**** Exercise passage ****
Paulose ordered that an internal memo be prepared for high-ranking Justice Department officials who would be coming to Minneapolis from Washington to highlight the office’s high-profile cases, the attorneys said.

Paulose instructed the head of the narcotics section, Andy Dunne, to state in the memo that prosecutors had won convictions that ended drug dealing by St. Paul’s Latin Kings gang, they said.

Dunne was told by Paulose to say that the Latin Kings were the biggest gang in St. Paul and that the office’s recent convictions would stop the so-called Latin King Nation, the attorneys said.

But Dunne told Paulose he couldn’t abide by the request, one of the attorneys said, and when he refused, Dunne was forced to give up his position as chief of the narcotics section. Dunne would not comment Friday.

But let’s not get lost in the vagaries of Paulose’s management style. The significance of the Paulose case is two-fold. First, her appointment is symptomatic of the Bush Justice Department’s preference for “loyal Bushies” over strong, independent, well-qualified prosecutors. Second, and perhaps more importantly, the circumstances of Paulose’s appointment may shed new light on the U.S. Attorney purge–namely, was her predecessor on the original list of USAs to be forced out (and what does that say about who was targeted for removal) and was the plan initially to appoint Paulose via the Patriot Act provision that allowed the attorney general to circumvent the Senate confirmation process (despite the Administration’s denials that it had any plans to bypass the Senate).

Or as the Star Tribune‘s Nick Coleman puts it:

Paulose was picked by Gonzales to replace former U.S. Attorney Thomas Heffelfinger, a mainstream Republican who resigned unexpectedly, possibly just evading the ax (circumstances suggest that his name was on the original “hit list” of attorneys targeted for replacement, as I explained last week). At the time she was picked, Paulose was an aide to Deputy Attorney General Paul McNulty, who has admitted giving false testimony to Congress about “Purge-gate,” the scandal over the firings of eight U.S. attorneys.

Paulose worked with those involved in “Purge-gate” at the time the plans were hatched. KSTP reported that Monica Goodling, who resigned Friday as the White House liaison for the Department of Justice, was supposed to have been a part of Paulose’s semi-regal investiture ceremony at the University of St. Thomas law school. But Goodling stayed away. Later, she invoked her Fifth Amendment right against self-incrimination and refused to appear before a Senate committee.

Even if Paulose is just a bit player in the purge drama, she knows all the main characters and keeps popping up in pivotal scenes.
**** Data extracts ****
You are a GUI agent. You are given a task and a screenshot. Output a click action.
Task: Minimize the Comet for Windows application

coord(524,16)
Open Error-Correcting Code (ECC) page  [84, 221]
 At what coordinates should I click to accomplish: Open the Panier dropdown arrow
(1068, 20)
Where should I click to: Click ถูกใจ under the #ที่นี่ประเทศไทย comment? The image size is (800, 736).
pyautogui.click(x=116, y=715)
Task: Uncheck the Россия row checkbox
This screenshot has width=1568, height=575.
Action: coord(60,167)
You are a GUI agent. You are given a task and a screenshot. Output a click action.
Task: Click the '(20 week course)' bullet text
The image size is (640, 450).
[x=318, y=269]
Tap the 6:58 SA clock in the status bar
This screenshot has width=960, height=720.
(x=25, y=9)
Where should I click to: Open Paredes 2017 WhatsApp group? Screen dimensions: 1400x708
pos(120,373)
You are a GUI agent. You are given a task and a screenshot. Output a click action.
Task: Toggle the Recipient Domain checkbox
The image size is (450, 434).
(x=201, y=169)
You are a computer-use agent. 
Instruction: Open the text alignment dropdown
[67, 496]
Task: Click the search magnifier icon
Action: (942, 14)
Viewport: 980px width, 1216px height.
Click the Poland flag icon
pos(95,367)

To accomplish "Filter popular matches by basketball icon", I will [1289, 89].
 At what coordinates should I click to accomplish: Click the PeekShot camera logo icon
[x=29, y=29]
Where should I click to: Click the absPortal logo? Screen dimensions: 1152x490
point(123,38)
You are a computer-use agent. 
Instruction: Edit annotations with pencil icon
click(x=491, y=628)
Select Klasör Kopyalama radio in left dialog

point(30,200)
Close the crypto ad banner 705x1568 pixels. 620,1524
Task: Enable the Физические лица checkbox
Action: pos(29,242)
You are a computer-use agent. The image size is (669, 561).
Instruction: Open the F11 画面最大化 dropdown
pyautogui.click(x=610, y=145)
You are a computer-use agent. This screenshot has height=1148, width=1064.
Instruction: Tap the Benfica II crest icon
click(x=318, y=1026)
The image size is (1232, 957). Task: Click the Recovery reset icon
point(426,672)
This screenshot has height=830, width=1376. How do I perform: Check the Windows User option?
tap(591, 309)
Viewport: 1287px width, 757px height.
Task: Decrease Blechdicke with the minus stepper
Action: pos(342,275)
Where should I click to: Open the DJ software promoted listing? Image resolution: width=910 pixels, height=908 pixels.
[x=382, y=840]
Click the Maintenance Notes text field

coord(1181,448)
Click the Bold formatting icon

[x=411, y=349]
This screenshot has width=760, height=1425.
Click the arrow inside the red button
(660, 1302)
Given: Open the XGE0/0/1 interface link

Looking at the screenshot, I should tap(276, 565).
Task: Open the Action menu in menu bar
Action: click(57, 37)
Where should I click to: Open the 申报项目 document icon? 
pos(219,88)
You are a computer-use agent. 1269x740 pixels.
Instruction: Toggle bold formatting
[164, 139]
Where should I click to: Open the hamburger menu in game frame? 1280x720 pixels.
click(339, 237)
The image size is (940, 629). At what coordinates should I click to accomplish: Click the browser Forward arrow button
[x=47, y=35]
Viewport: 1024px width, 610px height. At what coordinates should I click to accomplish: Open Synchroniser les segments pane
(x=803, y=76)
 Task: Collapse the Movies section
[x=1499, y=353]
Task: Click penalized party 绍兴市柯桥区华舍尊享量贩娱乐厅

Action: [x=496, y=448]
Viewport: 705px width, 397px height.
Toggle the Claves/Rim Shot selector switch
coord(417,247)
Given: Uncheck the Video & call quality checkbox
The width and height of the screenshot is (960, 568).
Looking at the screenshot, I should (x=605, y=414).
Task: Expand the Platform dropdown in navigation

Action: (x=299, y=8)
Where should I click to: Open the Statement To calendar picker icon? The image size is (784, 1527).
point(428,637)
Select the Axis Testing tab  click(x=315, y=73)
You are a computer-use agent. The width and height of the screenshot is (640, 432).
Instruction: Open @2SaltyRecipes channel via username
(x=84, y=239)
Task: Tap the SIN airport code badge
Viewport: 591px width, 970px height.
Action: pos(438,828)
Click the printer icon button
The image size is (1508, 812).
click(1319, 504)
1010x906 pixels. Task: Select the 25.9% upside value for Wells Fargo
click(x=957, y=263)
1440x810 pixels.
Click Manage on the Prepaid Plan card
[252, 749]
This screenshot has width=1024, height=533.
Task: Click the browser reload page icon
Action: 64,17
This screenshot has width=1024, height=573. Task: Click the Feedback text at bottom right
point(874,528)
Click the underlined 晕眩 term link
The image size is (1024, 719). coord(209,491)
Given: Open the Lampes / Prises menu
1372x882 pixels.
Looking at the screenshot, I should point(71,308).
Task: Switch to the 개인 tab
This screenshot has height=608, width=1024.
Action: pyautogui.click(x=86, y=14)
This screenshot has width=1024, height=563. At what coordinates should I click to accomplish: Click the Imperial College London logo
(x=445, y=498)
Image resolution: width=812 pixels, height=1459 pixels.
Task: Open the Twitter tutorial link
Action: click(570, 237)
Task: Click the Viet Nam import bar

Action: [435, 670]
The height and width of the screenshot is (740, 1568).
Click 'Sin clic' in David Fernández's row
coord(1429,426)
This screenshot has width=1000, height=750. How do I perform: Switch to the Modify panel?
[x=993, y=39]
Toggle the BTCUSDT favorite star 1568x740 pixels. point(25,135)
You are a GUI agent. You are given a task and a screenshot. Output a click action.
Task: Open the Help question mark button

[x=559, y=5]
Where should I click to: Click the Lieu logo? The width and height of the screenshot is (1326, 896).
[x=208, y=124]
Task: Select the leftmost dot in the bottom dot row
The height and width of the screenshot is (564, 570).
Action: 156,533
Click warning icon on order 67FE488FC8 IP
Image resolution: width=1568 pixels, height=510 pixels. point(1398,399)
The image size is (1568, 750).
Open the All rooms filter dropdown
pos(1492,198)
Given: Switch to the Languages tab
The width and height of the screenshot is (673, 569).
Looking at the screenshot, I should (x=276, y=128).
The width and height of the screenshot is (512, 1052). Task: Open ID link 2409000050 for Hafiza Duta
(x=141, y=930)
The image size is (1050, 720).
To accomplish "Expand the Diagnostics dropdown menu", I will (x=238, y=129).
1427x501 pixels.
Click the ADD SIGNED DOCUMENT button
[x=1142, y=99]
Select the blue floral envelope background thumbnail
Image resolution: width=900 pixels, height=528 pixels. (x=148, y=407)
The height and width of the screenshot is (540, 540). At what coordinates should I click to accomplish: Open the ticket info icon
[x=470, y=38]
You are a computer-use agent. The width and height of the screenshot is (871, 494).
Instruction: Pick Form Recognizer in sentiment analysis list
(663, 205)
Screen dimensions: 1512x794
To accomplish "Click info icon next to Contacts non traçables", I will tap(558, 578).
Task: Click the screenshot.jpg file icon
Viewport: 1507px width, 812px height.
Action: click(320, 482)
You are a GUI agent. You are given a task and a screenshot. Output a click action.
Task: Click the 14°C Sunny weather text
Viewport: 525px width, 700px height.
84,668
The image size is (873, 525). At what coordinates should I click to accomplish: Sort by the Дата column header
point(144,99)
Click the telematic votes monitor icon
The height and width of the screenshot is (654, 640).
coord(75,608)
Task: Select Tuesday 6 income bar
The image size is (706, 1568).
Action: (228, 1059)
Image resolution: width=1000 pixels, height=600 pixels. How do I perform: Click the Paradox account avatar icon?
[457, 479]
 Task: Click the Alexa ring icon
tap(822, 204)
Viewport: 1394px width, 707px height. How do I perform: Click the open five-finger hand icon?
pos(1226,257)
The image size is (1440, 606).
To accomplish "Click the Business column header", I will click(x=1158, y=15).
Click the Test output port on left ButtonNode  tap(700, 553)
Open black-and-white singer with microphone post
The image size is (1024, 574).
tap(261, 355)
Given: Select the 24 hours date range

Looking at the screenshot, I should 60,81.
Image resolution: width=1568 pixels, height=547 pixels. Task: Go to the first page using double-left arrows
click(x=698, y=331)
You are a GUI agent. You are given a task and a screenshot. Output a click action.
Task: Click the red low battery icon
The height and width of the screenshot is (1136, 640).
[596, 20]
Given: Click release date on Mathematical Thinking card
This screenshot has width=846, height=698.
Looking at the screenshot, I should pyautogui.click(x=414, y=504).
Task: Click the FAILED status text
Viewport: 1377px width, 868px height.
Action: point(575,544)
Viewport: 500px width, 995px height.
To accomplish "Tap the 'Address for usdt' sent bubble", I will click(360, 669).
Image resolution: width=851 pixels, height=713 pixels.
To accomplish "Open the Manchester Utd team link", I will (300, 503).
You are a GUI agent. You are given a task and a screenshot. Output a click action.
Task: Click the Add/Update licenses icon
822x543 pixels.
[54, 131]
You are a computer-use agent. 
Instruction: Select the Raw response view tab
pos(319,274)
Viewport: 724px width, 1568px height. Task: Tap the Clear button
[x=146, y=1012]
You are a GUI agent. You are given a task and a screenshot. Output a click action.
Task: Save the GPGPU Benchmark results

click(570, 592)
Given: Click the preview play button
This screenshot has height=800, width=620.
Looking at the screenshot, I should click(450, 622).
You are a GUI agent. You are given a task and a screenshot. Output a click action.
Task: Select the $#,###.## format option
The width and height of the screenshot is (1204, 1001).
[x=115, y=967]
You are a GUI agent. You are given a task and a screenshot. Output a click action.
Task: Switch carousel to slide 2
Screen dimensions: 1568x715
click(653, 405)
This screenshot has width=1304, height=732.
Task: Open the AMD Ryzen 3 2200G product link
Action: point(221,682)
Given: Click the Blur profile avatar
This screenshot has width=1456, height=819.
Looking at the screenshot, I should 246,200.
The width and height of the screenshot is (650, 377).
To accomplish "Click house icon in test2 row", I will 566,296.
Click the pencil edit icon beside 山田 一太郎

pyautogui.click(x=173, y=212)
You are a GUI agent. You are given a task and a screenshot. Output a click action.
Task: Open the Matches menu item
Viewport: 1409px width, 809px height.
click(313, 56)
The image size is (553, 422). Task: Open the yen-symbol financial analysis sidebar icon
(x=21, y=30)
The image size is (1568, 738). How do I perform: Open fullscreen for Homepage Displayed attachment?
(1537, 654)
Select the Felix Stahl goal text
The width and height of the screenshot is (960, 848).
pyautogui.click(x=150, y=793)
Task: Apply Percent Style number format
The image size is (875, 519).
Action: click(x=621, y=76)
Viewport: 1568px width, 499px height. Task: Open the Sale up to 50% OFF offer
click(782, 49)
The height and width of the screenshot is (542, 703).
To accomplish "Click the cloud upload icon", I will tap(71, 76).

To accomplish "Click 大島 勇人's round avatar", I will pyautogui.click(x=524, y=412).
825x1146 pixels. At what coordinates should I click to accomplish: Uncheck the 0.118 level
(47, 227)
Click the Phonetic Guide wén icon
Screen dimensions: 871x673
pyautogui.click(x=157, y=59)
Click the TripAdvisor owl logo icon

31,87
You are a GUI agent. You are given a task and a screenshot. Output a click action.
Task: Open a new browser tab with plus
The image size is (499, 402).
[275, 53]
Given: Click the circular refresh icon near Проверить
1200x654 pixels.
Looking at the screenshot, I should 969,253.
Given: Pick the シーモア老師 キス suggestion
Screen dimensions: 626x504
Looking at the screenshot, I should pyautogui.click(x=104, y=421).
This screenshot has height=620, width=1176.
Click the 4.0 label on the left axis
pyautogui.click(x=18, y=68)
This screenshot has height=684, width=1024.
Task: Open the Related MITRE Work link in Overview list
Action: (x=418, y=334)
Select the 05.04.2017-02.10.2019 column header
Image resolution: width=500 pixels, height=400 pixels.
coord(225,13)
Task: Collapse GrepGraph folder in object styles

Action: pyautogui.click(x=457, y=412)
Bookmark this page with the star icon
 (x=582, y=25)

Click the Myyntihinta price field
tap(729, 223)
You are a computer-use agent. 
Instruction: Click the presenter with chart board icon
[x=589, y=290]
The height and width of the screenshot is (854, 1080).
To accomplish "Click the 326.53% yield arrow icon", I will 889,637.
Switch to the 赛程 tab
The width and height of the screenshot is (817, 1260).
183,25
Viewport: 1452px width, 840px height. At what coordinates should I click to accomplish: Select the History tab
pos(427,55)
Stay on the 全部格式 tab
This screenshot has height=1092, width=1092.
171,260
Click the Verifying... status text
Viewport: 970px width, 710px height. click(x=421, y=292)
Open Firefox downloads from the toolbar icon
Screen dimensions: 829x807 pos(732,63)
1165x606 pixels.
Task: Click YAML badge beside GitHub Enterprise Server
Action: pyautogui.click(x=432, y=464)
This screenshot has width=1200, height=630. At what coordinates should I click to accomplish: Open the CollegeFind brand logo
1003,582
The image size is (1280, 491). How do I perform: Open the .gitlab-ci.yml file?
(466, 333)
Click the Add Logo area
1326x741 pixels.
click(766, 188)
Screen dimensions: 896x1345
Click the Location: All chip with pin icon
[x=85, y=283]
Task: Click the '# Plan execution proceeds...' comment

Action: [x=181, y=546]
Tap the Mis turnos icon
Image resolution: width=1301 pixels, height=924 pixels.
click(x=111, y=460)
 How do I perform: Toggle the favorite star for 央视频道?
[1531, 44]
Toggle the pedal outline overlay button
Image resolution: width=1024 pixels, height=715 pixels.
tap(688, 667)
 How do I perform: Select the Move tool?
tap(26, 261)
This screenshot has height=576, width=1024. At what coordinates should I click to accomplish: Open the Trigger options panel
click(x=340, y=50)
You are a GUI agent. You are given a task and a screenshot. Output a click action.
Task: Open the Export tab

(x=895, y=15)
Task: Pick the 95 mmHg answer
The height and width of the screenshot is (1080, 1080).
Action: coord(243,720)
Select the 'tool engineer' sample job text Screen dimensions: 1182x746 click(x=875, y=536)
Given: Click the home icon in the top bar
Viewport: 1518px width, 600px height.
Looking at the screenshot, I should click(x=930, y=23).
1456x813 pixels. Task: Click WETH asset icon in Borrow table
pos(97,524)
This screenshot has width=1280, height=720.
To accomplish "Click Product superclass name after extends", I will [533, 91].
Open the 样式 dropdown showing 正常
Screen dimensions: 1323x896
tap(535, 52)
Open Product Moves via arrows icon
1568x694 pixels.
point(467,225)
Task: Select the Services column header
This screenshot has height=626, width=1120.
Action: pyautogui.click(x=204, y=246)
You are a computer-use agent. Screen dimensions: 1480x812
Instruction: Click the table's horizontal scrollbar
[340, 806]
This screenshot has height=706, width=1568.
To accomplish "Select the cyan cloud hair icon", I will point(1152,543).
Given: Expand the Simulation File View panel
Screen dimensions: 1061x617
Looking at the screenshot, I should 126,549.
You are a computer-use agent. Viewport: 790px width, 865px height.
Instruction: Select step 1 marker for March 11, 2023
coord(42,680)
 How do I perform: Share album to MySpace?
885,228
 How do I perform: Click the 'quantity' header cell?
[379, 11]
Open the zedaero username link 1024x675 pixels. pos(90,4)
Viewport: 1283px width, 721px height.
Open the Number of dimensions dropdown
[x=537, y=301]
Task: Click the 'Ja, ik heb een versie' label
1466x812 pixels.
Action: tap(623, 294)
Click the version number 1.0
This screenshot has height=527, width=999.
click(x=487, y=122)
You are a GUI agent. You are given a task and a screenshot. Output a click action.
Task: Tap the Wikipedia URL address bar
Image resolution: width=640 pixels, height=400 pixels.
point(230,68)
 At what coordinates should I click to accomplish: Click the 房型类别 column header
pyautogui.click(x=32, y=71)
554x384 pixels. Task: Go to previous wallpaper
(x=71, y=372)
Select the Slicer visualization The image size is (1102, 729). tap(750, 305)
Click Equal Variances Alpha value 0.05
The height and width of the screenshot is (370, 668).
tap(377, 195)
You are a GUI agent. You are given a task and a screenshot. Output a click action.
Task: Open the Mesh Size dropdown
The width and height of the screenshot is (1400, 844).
****
→ **What is required**
Please copy out the full text about Paulose and the U.S. Attorney purge word for word. Nothing in the data above is used for what follows.

→ **Exercise response**
Paulose ordered that an internal memo be prepared for high-ranking Justice Department officials who would be coming to Minneapolis from Washington to highlight the office’s high-profile cases, the attorneys said.

Paulose instructed the head of the narcotics section, Andy Dunne, to state in the memo that prosecutors had won convictions that ended drug dealing by St. Paul’s Latin Kings gang, they said.

Dunne was told by Paulose to say that the Latin Kings were the biggest gang in St. Paul and that the office’s recent convictions would stop the so-called Latin King Nation, the attorneys said.

But Dunne told Paulose he couldn’t abide by the request, one of the attorneys said, and when he refused, Dunne was forced to give up his position as chief of the narcotics section. Dunne would not comment Friday.

But let’s not get lost in the vagaries of Paulose’s management style. The significance of the Paulose case is two-fold. First, her appointment is symptomatic of the Bush Justice Department’s preference for “loyal Bushies” over strong, independent, well-qualified prosecutors. Second, and perhaps more importantly, the circumstances of Paulose’s appointment may shed new light on the U.S. Attorney purge–namely, was her predecessor on the original list of USAs to be forced out (and what does that say about who was targeted for removal) and was the plan initially to appoint Paulose via the Patriot Act provision that allowed the attorney general to circumvent the Senate confirmation process (despite the Administration’s denials that it had any plans to bypass the Senate).

Or as the Star Tribune‘s Nick Coleman puts it:

Paulose was picked by Gonzales to replace former U.S. Attorney Thomas Heffelfinger, a mainstream Republican who resigned unexpectedly, possibly just evading the ax (circumstances suggest that his name was on the original “hit list” of attorneys targeted for replacement, as I explained last week). At the time she was picked, Paulose was an aide to Deputy Attorney General Paul McNulty, who has admitted giving false testimony to Congress about “Purge-gate,” the scandal over the firings of eight U.S. attorneys.

Paulose worked with those involved in “Purge-gate” at the time the plans were hatched. KSTP reported that Monica Goodling, who resigned Friday as the White House liaison for the Department of Justice, was supposed to have been a part of Paulose’s semi-regal investiture ceremony at the University of St. Thomas law school. But Goodling stayed away. Later, she invoked her Fifth Amendment right against self-incrimination and refused to appear before a Senate committee.

Even if Paulose is just a bit player in the purge drama, she knows all the main characters and keeps popping up in pivotal scenes.